DATA RECORDS below:

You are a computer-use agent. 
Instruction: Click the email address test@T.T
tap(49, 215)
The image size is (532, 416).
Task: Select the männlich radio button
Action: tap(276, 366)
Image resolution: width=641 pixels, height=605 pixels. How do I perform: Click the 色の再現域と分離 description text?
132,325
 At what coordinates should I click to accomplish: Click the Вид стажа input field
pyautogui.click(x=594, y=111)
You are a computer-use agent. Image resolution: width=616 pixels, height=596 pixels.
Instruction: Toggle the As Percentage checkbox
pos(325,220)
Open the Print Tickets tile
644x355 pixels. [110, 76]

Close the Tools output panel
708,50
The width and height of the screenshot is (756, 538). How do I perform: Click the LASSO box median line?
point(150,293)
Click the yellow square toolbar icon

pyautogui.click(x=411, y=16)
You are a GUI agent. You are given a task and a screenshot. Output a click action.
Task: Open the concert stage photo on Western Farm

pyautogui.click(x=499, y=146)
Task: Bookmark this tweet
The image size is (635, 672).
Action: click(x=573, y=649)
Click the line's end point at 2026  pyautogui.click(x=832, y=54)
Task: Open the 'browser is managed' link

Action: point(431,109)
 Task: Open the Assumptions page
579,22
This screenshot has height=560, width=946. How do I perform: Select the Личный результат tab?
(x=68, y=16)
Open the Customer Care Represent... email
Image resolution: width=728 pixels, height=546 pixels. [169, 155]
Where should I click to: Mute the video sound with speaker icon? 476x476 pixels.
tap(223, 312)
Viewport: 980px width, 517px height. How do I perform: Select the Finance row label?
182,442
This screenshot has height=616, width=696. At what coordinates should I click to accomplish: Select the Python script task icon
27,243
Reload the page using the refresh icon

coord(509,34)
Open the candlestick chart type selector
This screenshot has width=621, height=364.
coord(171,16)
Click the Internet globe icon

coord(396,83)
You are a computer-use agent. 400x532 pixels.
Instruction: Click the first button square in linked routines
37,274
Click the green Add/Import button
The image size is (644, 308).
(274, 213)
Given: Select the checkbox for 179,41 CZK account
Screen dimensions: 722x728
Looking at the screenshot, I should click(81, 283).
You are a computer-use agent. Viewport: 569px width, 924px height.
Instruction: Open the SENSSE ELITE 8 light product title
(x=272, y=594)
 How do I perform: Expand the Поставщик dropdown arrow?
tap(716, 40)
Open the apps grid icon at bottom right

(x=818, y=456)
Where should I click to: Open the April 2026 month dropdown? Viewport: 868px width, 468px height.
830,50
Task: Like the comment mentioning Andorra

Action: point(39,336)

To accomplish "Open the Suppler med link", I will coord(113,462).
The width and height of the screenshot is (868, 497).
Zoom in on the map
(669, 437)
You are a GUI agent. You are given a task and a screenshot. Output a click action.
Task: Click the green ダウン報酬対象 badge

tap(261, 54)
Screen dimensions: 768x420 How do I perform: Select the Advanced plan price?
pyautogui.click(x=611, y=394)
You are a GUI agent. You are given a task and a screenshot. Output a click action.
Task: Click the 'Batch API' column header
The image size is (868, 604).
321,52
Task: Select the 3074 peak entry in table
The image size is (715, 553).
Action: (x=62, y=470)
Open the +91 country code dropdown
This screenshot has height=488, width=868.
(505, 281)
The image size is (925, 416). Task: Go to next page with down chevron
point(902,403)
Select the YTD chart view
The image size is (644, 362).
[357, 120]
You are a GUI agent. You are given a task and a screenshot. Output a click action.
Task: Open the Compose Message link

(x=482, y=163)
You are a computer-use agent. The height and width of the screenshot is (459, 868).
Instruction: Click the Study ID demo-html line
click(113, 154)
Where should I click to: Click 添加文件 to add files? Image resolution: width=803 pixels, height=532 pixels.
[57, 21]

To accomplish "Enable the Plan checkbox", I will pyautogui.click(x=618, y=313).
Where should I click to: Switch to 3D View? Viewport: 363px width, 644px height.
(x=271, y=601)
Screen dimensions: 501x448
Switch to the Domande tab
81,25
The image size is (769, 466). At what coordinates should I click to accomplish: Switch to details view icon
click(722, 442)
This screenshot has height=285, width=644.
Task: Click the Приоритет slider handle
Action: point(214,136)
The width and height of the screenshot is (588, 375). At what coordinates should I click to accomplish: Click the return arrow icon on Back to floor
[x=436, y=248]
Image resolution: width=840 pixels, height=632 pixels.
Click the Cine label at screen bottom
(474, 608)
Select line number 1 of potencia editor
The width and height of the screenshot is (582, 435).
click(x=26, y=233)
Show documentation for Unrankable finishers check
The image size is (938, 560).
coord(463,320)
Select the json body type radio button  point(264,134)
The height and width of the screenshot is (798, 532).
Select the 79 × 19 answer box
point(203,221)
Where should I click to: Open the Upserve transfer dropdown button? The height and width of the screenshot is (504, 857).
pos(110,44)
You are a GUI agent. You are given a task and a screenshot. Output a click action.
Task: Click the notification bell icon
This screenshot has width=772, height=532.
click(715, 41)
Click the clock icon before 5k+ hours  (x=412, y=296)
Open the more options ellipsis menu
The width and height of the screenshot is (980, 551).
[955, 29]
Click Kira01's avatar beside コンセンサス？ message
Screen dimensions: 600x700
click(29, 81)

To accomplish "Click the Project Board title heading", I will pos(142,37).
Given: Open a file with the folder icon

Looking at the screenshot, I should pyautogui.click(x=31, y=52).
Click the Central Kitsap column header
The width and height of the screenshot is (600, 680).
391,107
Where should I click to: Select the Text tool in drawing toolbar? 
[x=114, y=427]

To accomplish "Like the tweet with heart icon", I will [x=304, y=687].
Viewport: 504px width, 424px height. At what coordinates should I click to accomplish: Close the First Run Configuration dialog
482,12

End of DATA RECORDS.

> [YOUR GOAL]
Go through the records above and repeat each one exactly.

> [REPLY TO THE TASK]
You are a computer-use agent. 
Instruction: Click the email address test@T.T
tap(49, 215)
The image size is (532, 416).
Task: Select the männlich radio button
Action: tap(276, 366)
Image resolution: width=641 pixels, height=605 pixels. How do I perform: Click the 色の再現域と分離 description text?
132,325
 At what coordinates should I click to accomplish: Click the Вид стажа input field
pyautogui.click(x=594, y=111)
You are a computer-use agent. Image resolution: width=616 pixels, height=596 pixels.
Instruction: Toggle the As Percentage checkbox
pos(325,220)
Open the Print Tickets tile
644x355 pixels. [110, 76]

Close the Tools output panel
708,50
The width and height of the screenshot is (756, 538). How do I perform: Click the LASSO box median line?
point(150,293)
Click the yellow square toolbar icon

pyautogui.click(x=411, y=16)
You are a GUI agent. You are given a task and a screenshot. Output a click action.
Task: Open the concert stage photo on Western Farm

pyautogui.click(x=499, y=146)
Task: Bookmark this tweet
The image size is (635, 672).
Action: click(x=573, y=649)
Click the line's end point at 2026  pyautogui.click(x=832, y=54)
Task: Open the 'browser is managed' link

Action: point(431,109)
 Task: Open the Assumptions page
579,22
This screenshot has height=560, width=946. How do I perform: Select the Личный результат tab?
(x=68, y=16)
Open the Customer Care Represent... email
Image resolution: width=728 pixels, height=546 pixels. [169, 155]
Where should I click to: Mute the video sound with speaker icon? 476x476 pixels.
tap(223, 312)
Viewport: 980px width, 517px height. How do I perform: Select the Finance row label?
182,442
This screenshot has height=616, width=696. At what coordinates should I click to accomplish: Select the Python script task icon
27,243
Reload the page using the refresh icon

coord(509,34)
Open the candlestick chart type selector
This screenshot has width=621, height=364.
coord(171,16)
Click the Internet globe icon

coord(396,83)
You are a computer-use agent. 400x532 pixels.
Instruction: Click the first button square in linked routines
37,274
Click the green Add/Import button
The image size is (644, 308).
(274, 213)
Given: Select the checkbox for 179,41 CZK account
Screen dimensions: 722x728
Looking at the screenshot, I should click(81, 283).
You are a computer-use agent. Viewport: 569px width, 924px height.
Instruction: Open the SENSSE ELITE 8 light product title
(x=272, y=594)
 How do I perform: Expand the Поставщик dropdown arrow?
tap(716, 40)
Open the apps grid icon at bottom right

(x=818, y=456)
Where should I click to: Open the April 2026 month dropdown? Viewport: 868px width, 468px height.
830,50
Task: Like the comment mentioning Andorra

Action: point(39,336)

To accomplish "Open the Suppler med link", I will coord(113,462).
The width and height of the screenshot is (868, 497).
Zoom in on the map
(669, 437)
You are a GUI agent. You are given a task and a screenshot. Output a click action.
Task: Click the green ダウン報酬対象 badge

tap(261, 54)
Screen dimensions: 768x420 How do I perform: Select the Advanced plan price?
pyautogui.click(x=611, y=394)
You are a GUI agent. You are given a task and a screenshot. Output a click action.
Task: Click the 'Batch API' column header
The image size is (868, 604).
321,52
Task: Select the 3074 peak entry in table
The image size is (715, 553).
Action: (x=62, y=470)
Open the +91 country code dropdown
This screenshot has height=488, width=868.
(505, 281)
The image size is (925, 416). Task: Go to next page with down chevron
point(902,403)
Select the YTD chart view
The image size is (644, 362).
[357, 120]
You are a GUI agent. You are given a task and a screenshot. Output a click action.
Task: Open the Compose Message link

(x=482, y=163)
You are a computer-use agent. The height and width of the screenshot is (459, 868).
Instruction: Click the Study ID demo-html line
click(113, 154)
Where should I click to: Click 添加文件 to add files? Image resolution: width=803 pixels, height=532 pixels.
[57, 21]

To accomplish "Enable the Plan checkbox", I will pyautogui.click(x=618, y=313).
Where should I click to: Switch to 3D View? Viewport: 363px width, 644px height.
(x=271, y=601)
Screen dimensions: 501x448
Switch to the Domande tab
81,25
The image size is (769, 466). At what coordinates should I click to accomplish: Switch to details view icon
click(722, 442)
This screenshot has height=285, width=644.
Task: Click the Приоритет slider handle
Action: point(214,136)
The width and height of the screenshot is (588, 375). At what coordinates should I click to accomplish: Click the return arrow icon on Back to floor
[x=436, y=248]
Image resolution: width=840 pixels, height=632 pixels.
Click the Cine label at screen bottom
(474, 608)
Select line number 1 of potencia editor
The width and height of the screenshot is (582, 435).
click(x=26, y=233)
Show documentation for Unrankable finishers check
The image size is (938, 560).
coord(463,320)
Select the json body type radio button  point(264,134)
The height and width of the screenshot is (798, 532).
Select the 79 × 19 answer box
point(203,221)
Where should I click to: Open the Upserve transfer dropdown button? The height and width of the screenshot is (504, 857).
pos(110,44)
You are a GUI agent. You are given a task and a screenshot. Output a click action.
Task: Click the notification bell icon
This screenshot has width=772, height=532.
click(715, 41)
Click the clock icon before 5k+ hours  (x=412, y=296)
Open the more options ellipsis menu
The width and height of the screenshot is (980, 551).
[955, 29]
Click Kira01's avatar beside コンセンサス？ message
Screen dimensions: 600x700
click(29, 81)

To accomplish "Click the Project Board title heading", I will pos(142,37).
Given: Open a file with the folder icon

Looking at the screenshot, I should pyautogui.click(x=31, y=52).
Click the Central Kitsap column header
The width and height of the screenshot is (600, 680).
391,107
Where should I click to: Select the Text tool in drawing toolbar? 
[x=114, y=427]

To accomplish "Like the tweet with heart icon", I will [x=304, y=687].
Viewport: 504px width, 424px height. At what coordinates should I click to accomplish: Close the First Run Configuration dialog
482,12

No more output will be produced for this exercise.